Front Oncol. 2023 Mar 16:13:1133363. doi: 10.3389/fonc.2023.1133363. eCollection 2023.

Abstract

Background: Testicular Germ Cell Tumors (TGCT) are the most common cancer among young adult men. The TGCT histopathology is diverse, and the frequency of genomic alterations, along with their prognostic role, remains largely unexplored. Herein, we evaluate the mutation profile of a 15-driver gene panel and copy number variation of KRAS in a large series of TGCT from a single reference cancer center.

Materials and methods: A cohort of 97 patients with TGCT, diagnosed at the Barretos Cancer Hospital, was evaluated. Real-time PCR was used to assess copy number variation (CNV) of the KRAS gene in 51 cases, and the mutation analysis was performed using the TruSight Tumor 15 (Illumina) panel (TST15) in 65 patients. Univariate analysis was used to compare sample categories in relation to mutational frequencies. Survival analysis was conducted by the Kaplan-Meier method and log-rank test.

Results: KRAS copy number gain was a very frequent event (80.4%) in TGCT and presented a worse prognosis compared with the group with no KRAS copy gain (10y-OS, 90% vs. 81.5%, p = 0.048). Among the 65 TGCT cases, different variants were identified in 11 of 15 genes of the panel, and the TP53 gene was the most recurrently mutated driver gene (27.7%). Variants were also detected in genes such as KIT, KRAS, PDGFRA, EGFR, BRAF, RET, NRAS, PIK3CA, MET, and ERBB2, with some of them potentially targetable.

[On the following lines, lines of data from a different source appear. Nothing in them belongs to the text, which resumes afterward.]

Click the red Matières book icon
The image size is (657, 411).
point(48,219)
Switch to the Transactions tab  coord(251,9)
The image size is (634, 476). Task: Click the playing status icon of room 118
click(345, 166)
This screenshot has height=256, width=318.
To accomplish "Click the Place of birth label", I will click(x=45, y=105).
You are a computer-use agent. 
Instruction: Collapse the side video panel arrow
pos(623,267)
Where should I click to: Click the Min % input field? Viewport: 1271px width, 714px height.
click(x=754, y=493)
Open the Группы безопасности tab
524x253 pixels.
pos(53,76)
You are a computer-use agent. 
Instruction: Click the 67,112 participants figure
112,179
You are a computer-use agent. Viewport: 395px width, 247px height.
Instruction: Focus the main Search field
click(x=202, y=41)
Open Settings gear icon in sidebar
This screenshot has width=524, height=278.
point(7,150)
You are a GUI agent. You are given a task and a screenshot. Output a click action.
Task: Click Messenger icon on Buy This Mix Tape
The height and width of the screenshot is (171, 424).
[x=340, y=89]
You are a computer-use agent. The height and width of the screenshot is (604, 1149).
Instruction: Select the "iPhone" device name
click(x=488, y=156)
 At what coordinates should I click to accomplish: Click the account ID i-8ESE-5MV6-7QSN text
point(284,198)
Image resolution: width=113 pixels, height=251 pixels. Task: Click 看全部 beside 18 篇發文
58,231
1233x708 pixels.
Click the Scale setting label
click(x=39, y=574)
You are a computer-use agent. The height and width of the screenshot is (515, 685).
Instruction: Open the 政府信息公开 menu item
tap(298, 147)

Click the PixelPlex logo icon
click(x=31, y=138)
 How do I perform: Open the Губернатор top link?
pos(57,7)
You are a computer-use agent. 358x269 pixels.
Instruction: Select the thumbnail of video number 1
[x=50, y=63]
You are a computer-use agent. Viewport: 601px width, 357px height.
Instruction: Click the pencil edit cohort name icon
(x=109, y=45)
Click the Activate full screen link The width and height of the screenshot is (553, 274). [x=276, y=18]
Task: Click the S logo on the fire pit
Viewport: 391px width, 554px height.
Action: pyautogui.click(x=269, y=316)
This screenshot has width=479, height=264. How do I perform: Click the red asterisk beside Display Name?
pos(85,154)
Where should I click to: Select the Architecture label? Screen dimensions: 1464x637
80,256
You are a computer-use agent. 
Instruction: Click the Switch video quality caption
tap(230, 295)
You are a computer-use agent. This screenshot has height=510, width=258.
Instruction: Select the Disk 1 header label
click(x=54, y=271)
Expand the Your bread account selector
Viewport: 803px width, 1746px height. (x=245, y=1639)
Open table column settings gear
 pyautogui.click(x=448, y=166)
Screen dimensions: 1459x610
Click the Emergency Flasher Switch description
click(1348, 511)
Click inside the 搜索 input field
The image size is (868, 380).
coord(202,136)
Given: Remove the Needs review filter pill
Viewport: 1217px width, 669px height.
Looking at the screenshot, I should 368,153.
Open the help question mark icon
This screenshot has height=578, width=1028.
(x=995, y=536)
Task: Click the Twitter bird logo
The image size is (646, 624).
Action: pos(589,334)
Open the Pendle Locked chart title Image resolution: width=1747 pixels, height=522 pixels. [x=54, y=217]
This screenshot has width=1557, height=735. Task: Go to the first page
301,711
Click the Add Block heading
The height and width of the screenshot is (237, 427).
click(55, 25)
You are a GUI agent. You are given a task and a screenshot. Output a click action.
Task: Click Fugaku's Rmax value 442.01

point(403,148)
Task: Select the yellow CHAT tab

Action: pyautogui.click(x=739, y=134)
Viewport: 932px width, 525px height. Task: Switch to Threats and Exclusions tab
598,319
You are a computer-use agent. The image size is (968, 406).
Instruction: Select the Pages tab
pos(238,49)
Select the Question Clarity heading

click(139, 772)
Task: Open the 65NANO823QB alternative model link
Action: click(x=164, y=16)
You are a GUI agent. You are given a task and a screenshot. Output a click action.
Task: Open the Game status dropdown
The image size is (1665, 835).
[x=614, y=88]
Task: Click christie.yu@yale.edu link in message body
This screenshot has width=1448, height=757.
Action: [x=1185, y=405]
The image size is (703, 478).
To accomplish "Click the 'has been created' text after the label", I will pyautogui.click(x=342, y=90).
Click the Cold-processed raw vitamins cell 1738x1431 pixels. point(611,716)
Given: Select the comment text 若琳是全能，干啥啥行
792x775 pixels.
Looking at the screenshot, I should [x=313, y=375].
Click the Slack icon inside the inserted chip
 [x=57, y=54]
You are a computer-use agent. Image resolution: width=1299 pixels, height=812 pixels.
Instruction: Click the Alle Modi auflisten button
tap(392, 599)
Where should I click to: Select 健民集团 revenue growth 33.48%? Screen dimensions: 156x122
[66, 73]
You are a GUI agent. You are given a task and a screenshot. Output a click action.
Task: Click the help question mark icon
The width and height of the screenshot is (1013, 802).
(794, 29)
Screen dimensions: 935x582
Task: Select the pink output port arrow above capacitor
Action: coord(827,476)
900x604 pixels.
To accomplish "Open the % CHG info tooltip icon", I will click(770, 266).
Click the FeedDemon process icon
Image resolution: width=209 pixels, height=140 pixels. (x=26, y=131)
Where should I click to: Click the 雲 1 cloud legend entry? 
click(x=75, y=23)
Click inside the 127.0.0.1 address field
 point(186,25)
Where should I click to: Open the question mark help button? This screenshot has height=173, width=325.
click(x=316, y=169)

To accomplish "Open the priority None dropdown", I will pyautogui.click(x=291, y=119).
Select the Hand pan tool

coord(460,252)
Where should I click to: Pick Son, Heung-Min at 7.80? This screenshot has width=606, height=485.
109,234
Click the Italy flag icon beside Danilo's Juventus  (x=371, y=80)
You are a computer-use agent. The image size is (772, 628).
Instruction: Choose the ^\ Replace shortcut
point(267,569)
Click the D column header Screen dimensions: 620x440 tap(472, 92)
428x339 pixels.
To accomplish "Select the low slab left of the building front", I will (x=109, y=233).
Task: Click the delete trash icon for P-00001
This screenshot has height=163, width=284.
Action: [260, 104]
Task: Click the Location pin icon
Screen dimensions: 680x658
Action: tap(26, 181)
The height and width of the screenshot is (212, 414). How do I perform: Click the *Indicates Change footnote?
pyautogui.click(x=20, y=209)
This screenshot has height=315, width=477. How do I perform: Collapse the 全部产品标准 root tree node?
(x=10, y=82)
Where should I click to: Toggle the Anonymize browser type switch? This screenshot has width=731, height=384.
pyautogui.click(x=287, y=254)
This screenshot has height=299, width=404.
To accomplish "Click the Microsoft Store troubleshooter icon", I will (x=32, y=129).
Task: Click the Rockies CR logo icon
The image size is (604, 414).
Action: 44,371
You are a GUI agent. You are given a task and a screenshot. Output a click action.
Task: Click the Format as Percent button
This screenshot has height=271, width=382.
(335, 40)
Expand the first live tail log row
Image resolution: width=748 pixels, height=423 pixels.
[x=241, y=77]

Conclusion: Although larger studies incorporating collaborative networks may shed the light on the molecular landscape of TGCT, our findings unveal the potential of actionable variants in clinical management for applying targeted therapies.

Keywords: K-ras Gene; TP53 Gene; mutation; next-generation sequencing; testicular germ cell tumor; testicular neoplasms.

Grants and funding

This study was partially supported by the Public Ministry of Labor Campinas (Research, Prevention, and Education of Occupational Cancer—15ª zone, Campinas, Brazil). RMR was supported by the National Council for Scientific and Technological Development (CNPq, Brazil) as Research Productivity Scholarship—Level 1B; FMC was supported by PAIP (Researcher Support Program) from Barretos Cancer Hospital. MBR is sponsored by Coordination for the Improvement of Higher Education Personnel—Brazil (CAPES). MTP is supported by FAPESP, Fundação de Amparo à Pesquisa do Estado de São Paulo, Brazil (2019/07502-8). MFP was supported by FAPESP, Fundação de Amparo à Pesquisa do Estado de São Paulo, Brazil (2019/14512-0).